*** Block opens ***
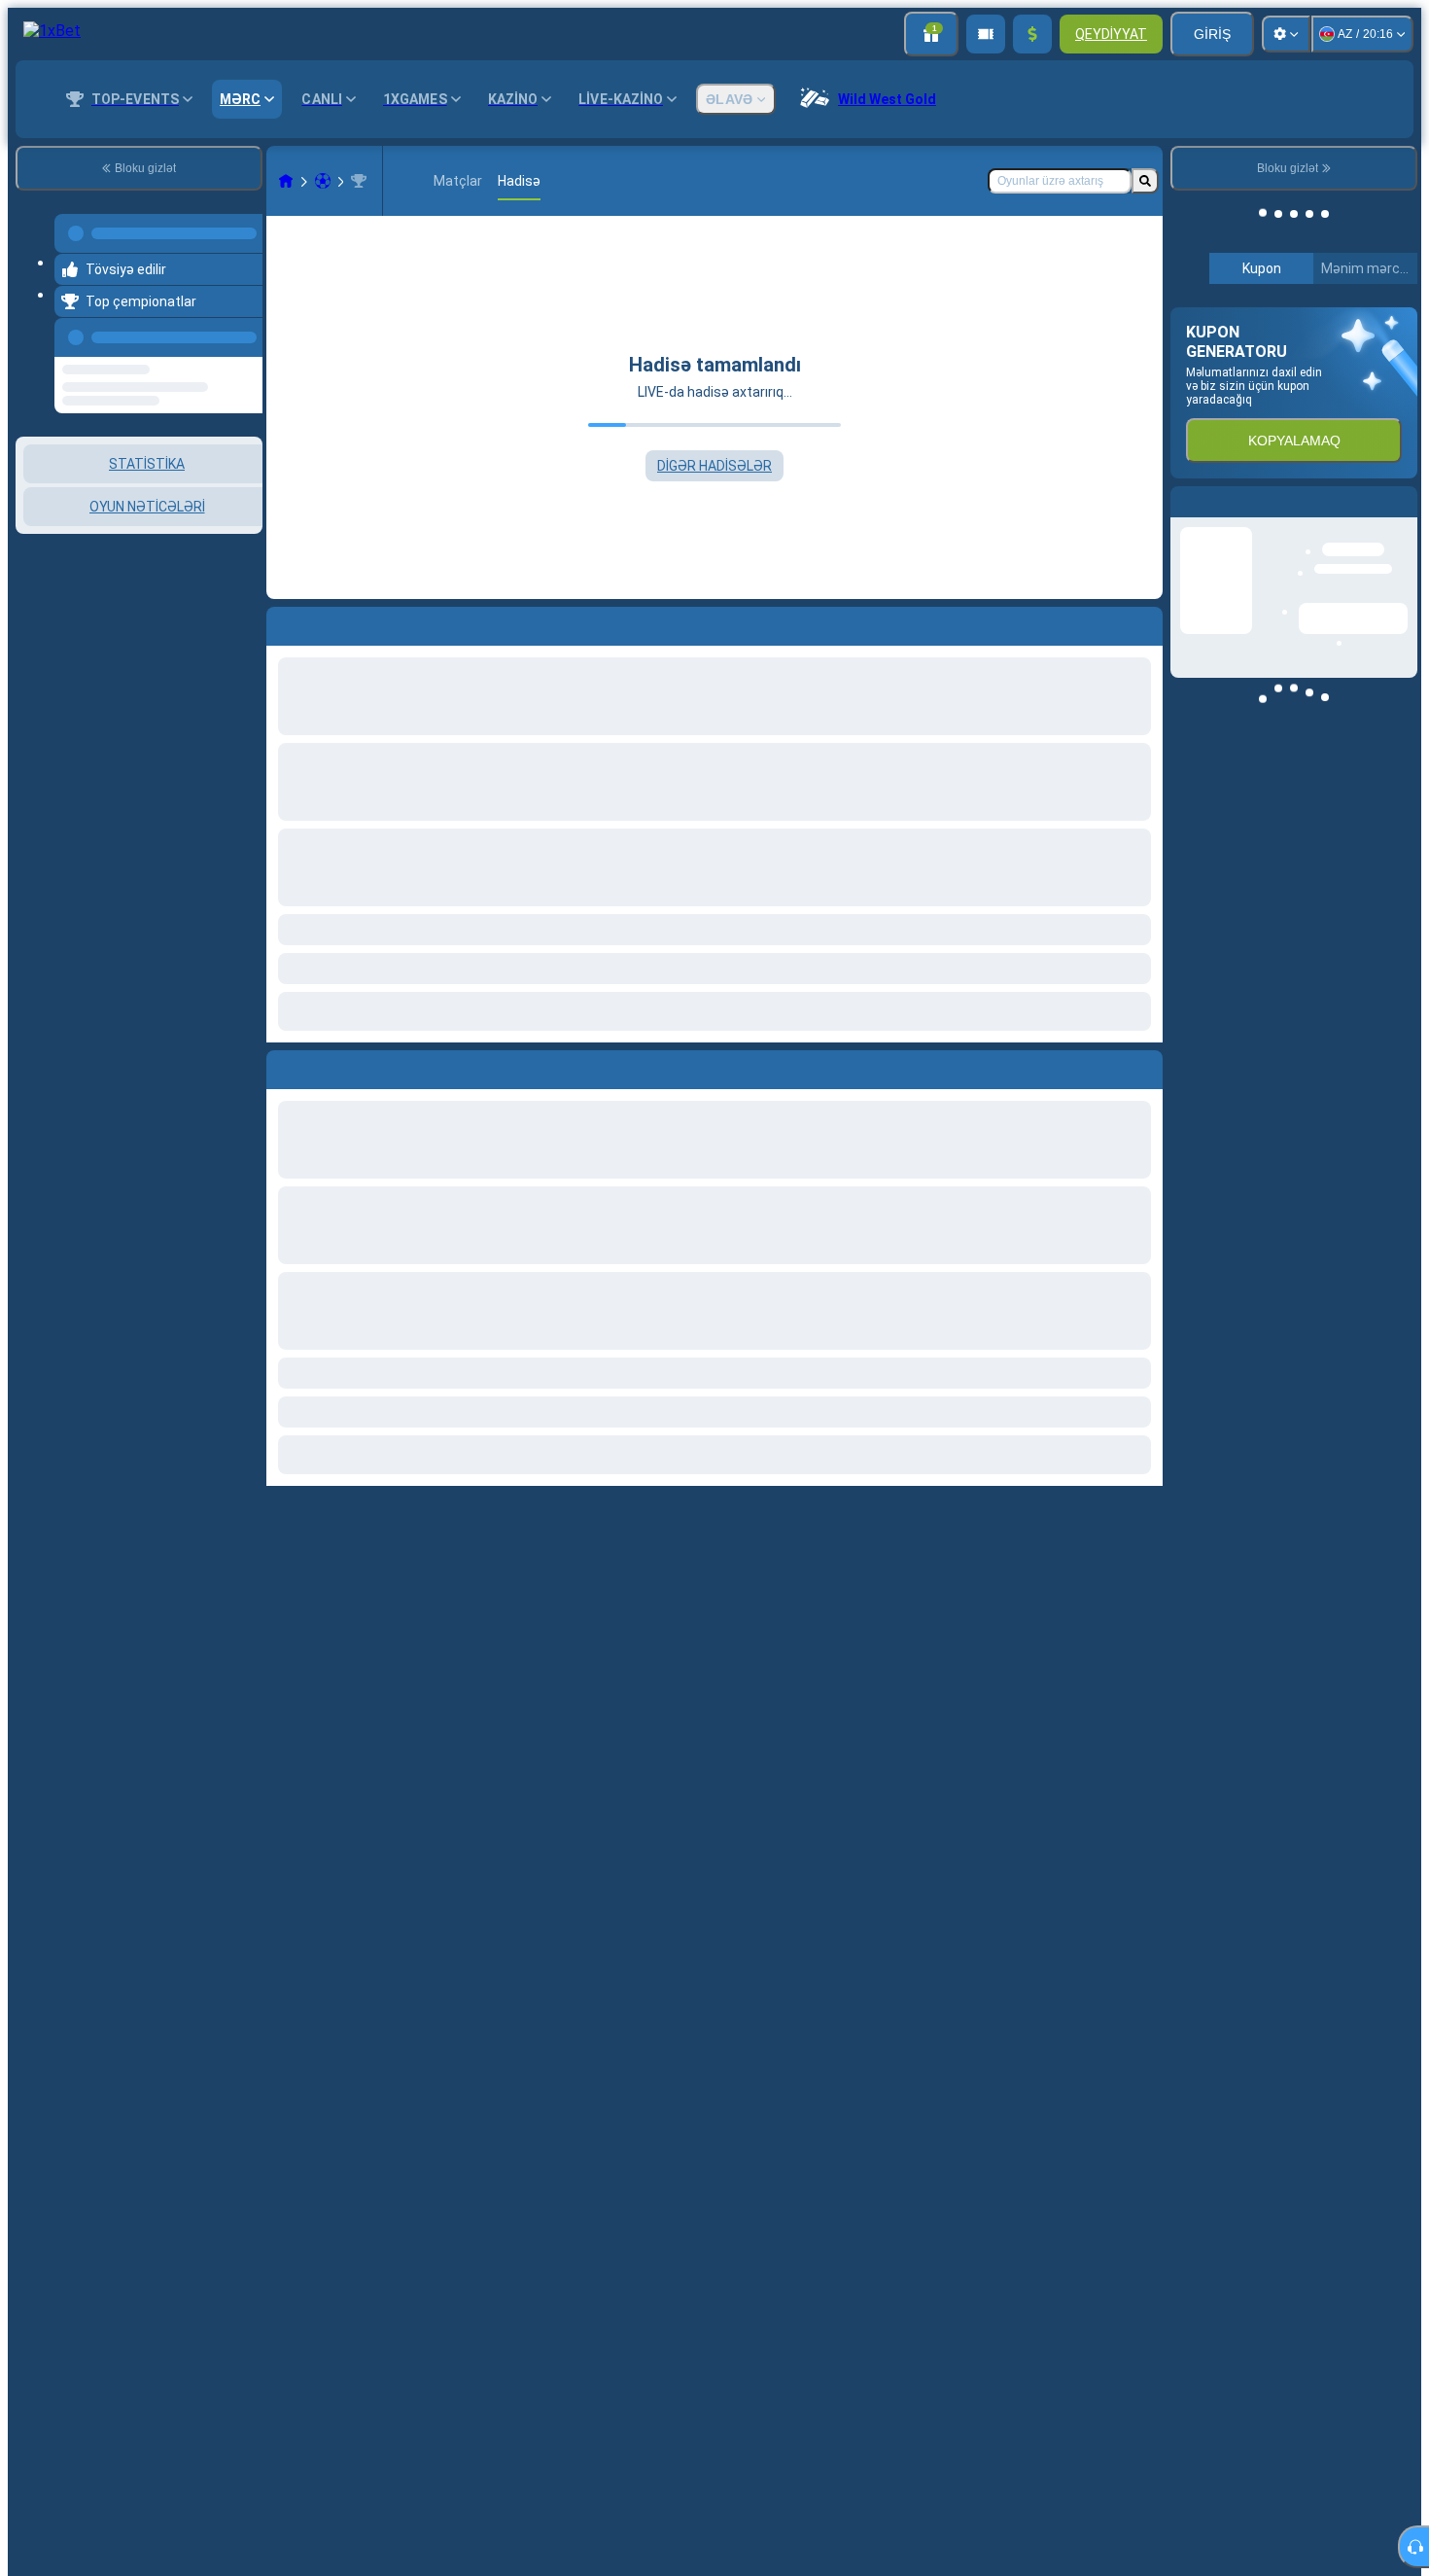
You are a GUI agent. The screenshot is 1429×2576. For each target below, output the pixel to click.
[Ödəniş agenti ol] (985, 34)
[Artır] (1032, 34)
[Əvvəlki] (242, 326)
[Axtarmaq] (1145, 181)
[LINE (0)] (285, 180)
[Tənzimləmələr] (1286, 34)
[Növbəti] (325, 1066)
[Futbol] (322, 180)
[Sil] (1143, 1065)
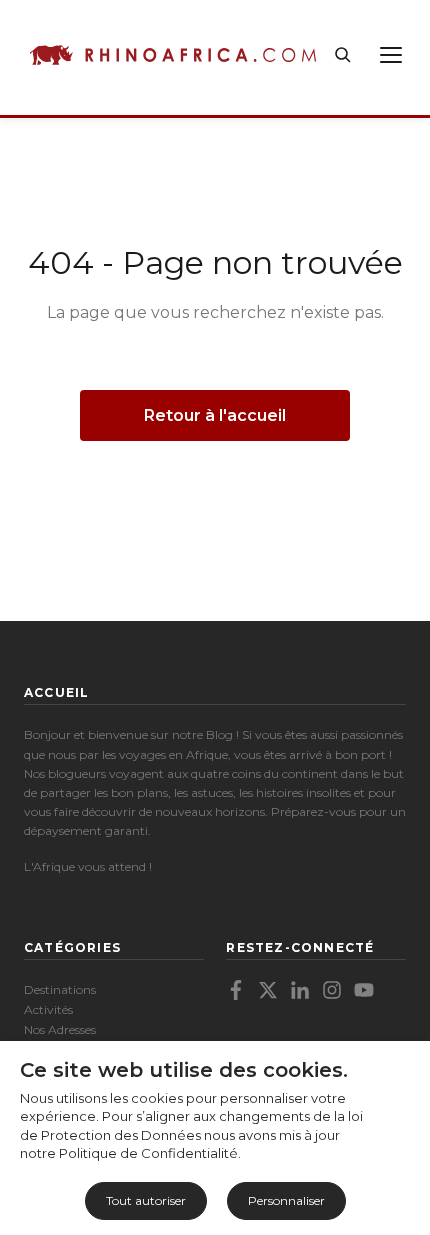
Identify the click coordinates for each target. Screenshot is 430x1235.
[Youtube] (364, 990)
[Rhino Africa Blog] (173, 55)
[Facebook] (236, 990)
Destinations (60, 989)
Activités (48, 1009)
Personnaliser (286, 1200)
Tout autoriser (146, 1200)
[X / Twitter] (268, 990)
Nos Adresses (60, 1029)
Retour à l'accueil (215, 415)
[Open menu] (391, 55)
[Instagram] (332, 990)
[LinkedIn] (300, 990)
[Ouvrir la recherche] (343, 55)
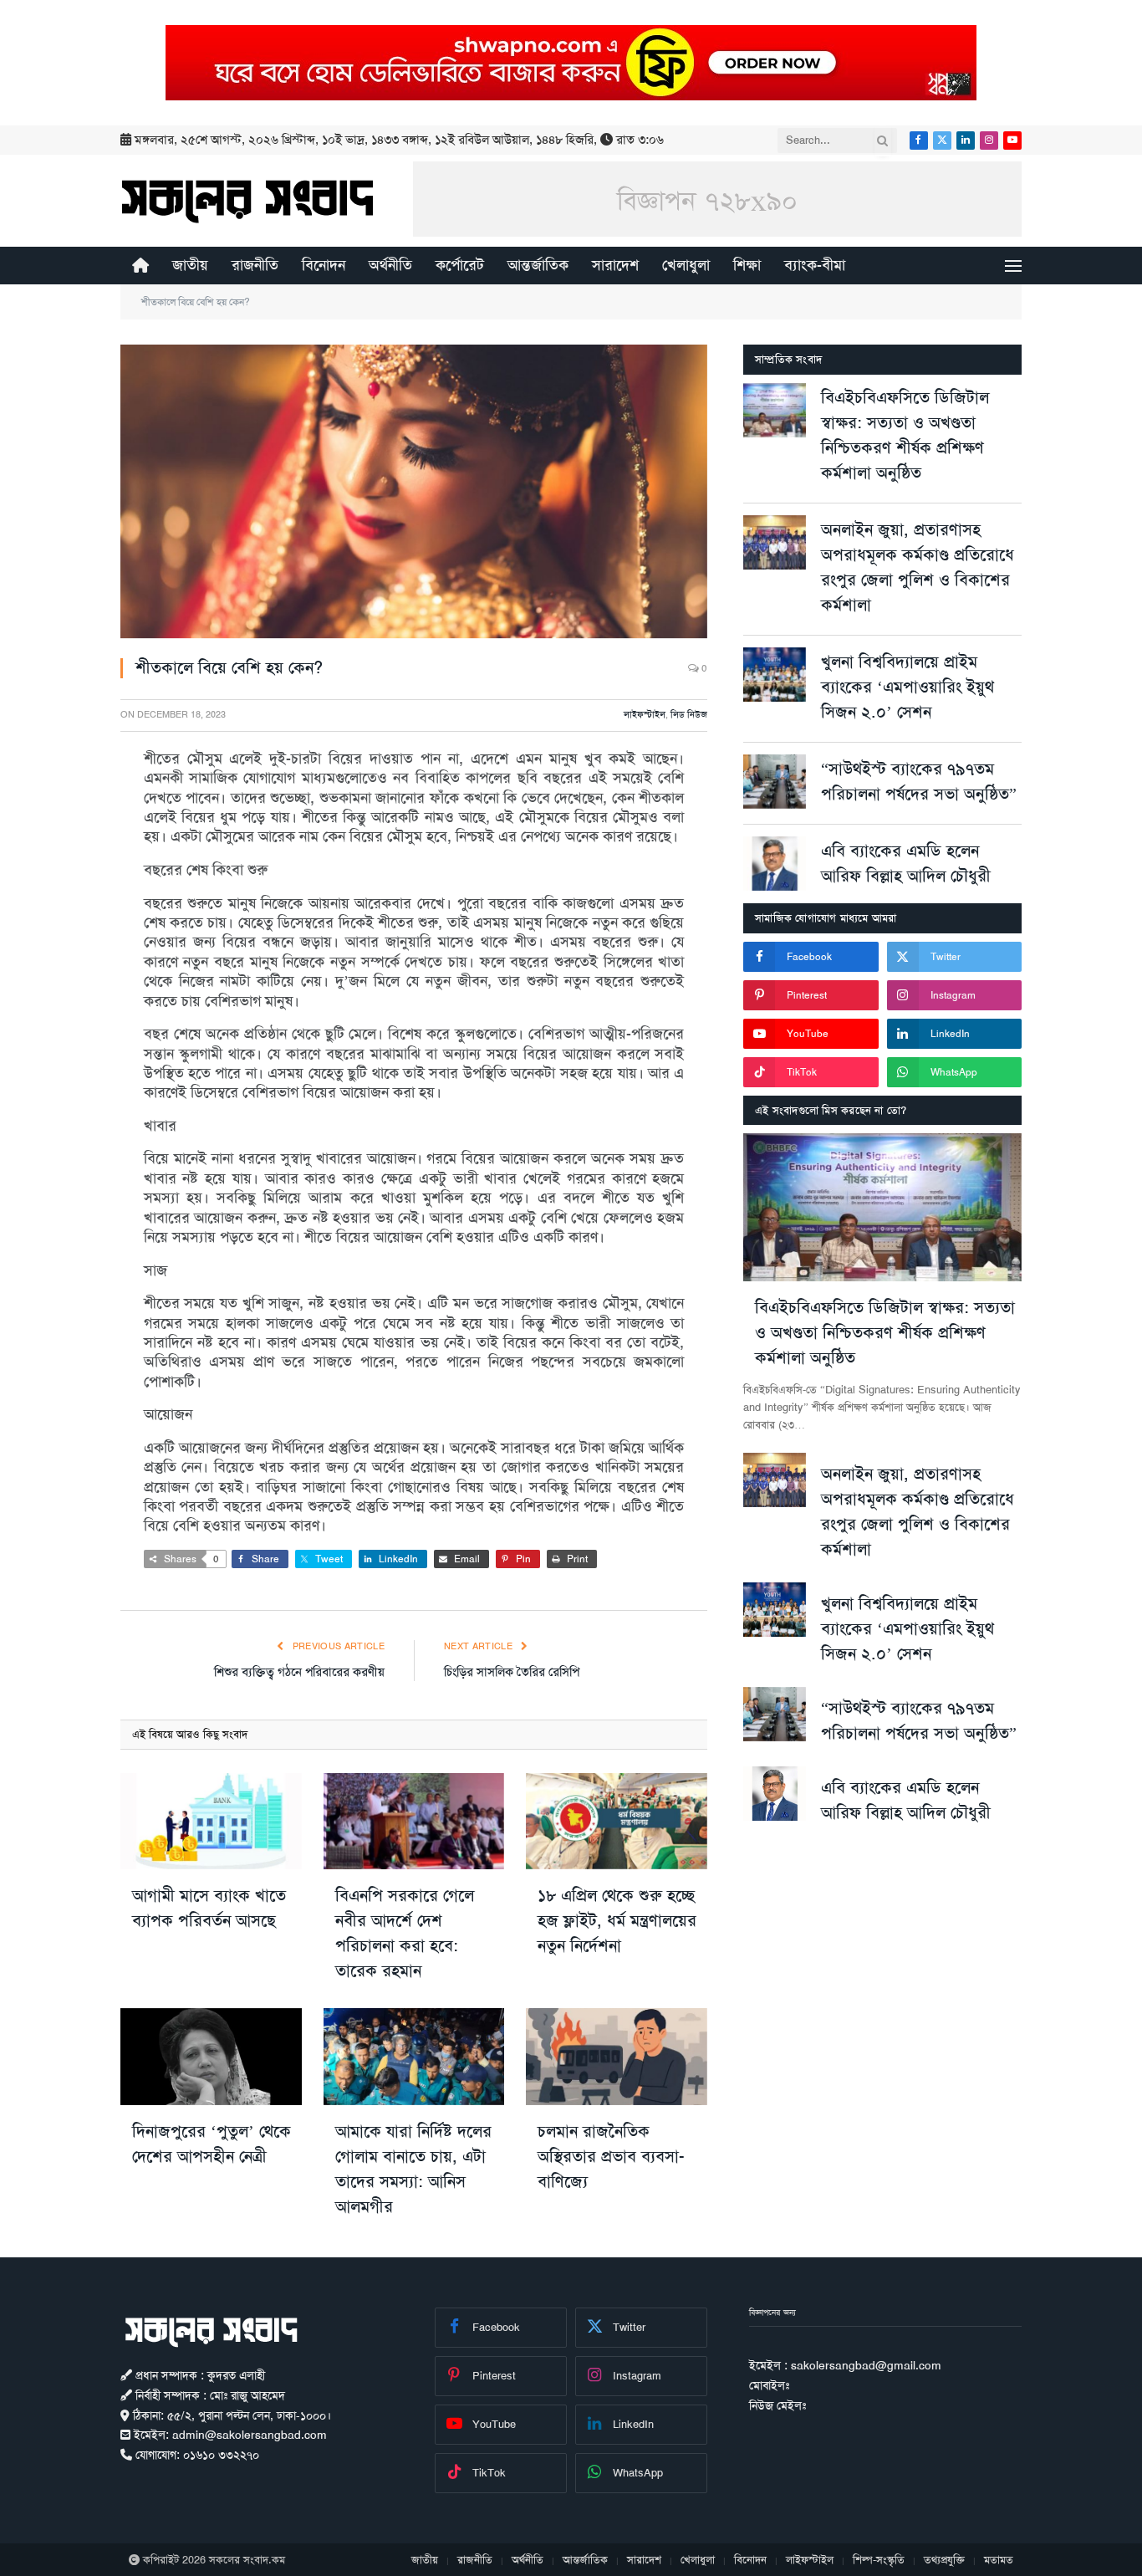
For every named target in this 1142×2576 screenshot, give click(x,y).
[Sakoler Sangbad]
*** Block closes ***
▶ Exercise: Look for the string "click" in the records, and copy every line where it is found.

▶ Task response:
You are a GUI agent. The screenshot is 1429×2576. For each target below, output the pixel to click.
Identify the click coordinates for each target. Screenshot is 430x1235.
For every named target in this 1142×2576 screenshot, give click(x,y).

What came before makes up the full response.